PROVIDED INFORMATION
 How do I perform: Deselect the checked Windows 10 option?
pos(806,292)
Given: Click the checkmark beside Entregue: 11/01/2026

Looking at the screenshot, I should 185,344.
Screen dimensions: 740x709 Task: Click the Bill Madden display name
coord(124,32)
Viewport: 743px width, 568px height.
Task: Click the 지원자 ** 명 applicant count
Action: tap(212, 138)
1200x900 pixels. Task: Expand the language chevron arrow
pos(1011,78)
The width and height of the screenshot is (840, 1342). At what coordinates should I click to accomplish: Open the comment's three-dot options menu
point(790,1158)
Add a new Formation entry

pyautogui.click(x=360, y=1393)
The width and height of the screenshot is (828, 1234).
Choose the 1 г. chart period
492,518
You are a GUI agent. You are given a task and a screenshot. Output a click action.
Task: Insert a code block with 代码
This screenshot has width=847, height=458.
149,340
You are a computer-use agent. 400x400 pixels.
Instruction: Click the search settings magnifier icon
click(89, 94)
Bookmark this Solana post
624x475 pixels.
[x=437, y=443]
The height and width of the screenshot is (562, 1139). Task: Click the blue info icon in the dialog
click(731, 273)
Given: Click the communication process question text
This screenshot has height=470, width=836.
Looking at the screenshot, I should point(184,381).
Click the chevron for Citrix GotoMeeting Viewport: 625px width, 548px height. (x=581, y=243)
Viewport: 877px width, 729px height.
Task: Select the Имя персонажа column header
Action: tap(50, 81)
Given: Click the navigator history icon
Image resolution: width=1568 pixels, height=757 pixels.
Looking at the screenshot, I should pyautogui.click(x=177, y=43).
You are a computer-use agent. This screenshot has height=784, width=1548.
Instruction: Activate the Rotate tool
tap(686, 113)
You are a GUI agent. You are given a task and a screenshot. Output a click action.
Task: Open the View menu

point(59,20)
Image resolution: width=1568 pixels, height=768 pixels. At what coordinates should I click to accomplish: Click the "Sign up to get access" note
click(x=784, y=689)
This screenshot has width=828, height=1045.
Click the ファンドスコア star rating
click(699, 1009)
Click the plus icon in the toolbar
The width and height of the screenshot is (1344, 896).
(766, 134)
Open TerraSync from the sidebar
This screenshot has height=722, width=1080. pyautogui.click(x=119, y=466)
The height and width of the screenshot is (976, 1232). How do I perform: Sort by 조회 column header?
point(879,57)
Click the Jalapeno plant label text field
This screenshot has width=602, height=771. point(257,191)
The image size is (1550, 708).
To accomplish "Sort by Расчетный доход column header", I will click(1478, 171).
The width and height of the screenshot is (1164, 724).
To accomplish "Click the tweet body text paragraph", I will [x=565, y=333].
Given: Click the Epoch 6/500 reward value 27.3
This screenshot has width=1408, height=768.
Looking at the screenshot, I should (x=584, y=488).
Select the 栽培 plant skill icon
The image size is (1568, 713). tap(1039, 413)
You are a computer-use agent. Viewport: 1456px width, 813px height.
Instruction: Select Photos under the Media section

YOUR INSTRUCTIONS
Line for line, the material above should be repeated exactly.

RESULT OF THIS EXERCISE
 How do I perform: Deselect the checked Windows 10 option?
pos(806,292)
Given: Click the checkmark beside Entregue: 11/01/2026

Looking at the screenshot, I should 185,344.
Screen dimensions: 740x709 Task: Click the Bill Madden display name
coord(124,32)
Viewport: 743px width, 568px height.
Task: Click the 지원자 ** 명 applicant count
Action: tap(212, 138)
1200x900 pixels. Task: Expand the language chevron arrow
pos(1011,78)
The width and height of the screenshot is (840, 1342). At what coordinates should I click to accomplish: Open the comment's three-dot options menu
point(790,1158)
Add a new Formation entry

pyautogui.click(x=360, y=1393)
The width and height of the screenshot is (828, 1234).
Choose the 1 г. chart period
492,518
You are a GUI agent. You are given a task and a screenshot. Output a click action.
Task: Insert a code block with 代码
This screenshot has width=847, height=458.
149,340
You are a computer-use agent. 400x400 pixels.
Instruction: Click the search settings magnifier icon
click(89, 94)
Bookmark this Solana post
624x475 pixels.
[x=437, y=443]
The height and width of the screenshot is (562, 1139). Task: Click the blue info icon in the dialog
click(731, 273)
Given: Click the communication process question text
This screenshot has height=470, width=836.
Looking at the screenshot, I should point(184,381).
Click the chevron for Citrix GotoMeeting Viewport: 625px width, 548px height. (x=581, y=243)
Viewport: 877px width, 729px height.
Task: Select the Имя персонажа column header
Action: tap(50, 81)
Given: Click the navigator history icon
Image resolution: width=1568 pixels, height=757 pixels.
Looking at the screenshot, I should pyautogui.click(x=177, y=43).
You are a computer-use agent. This screenshot has height=784, width=1548.
Instruction: Activate the Rotate tool
tap(686, 113)
You are a GUI agent. You are given a task and a screenshot. Output a click action.
Task: Open the View menu

point(59,20)
Image resolution: width=1568 pixels, height=768 pixels. At what coordinates should I click to accomplish: Click the "Sign up to get access" note
click(x=784, y=689)
This screenshot has width=828, height=1045.
Click the ファンドスコア star rating
click(699, 1009)
Click the plus icon in the toolbar
The width and height of the screenshot is (1344, 896).
(766, 134)
Open TerraSync from the sidebar
This screenshot has height=722, width=1080. pyautogui.click(x=119, y=466)
The height and width of the screenshot is (976, 1232). How do I perform: Sort by 조회 column header?
point(879,57)
Click the Jalapeno plant label text field
This screenshot has width=602, height=771. point(257,191)
The image size is (1550, 708).
To accomplish "Sort by Расчетный доход column header", I will click(1478, 171).
The width and height of the screenshot is (1164, 724).
To accomplish "Click the tweet body text paragraph", I will [x=565, y=333].
Given: Click the Epoch 6/500 reward value 27.3
This screenshot has width=1408, height=768.
Looking at the screenshot, I should (x=584, y=488).
Select the 栽培 plant skill icon
The image size is (1568, 713). tap(1039, 413)
You are a computer-use agent. Viewport: 1456px width, 813px height.
Instruction: Select Photos under the Media section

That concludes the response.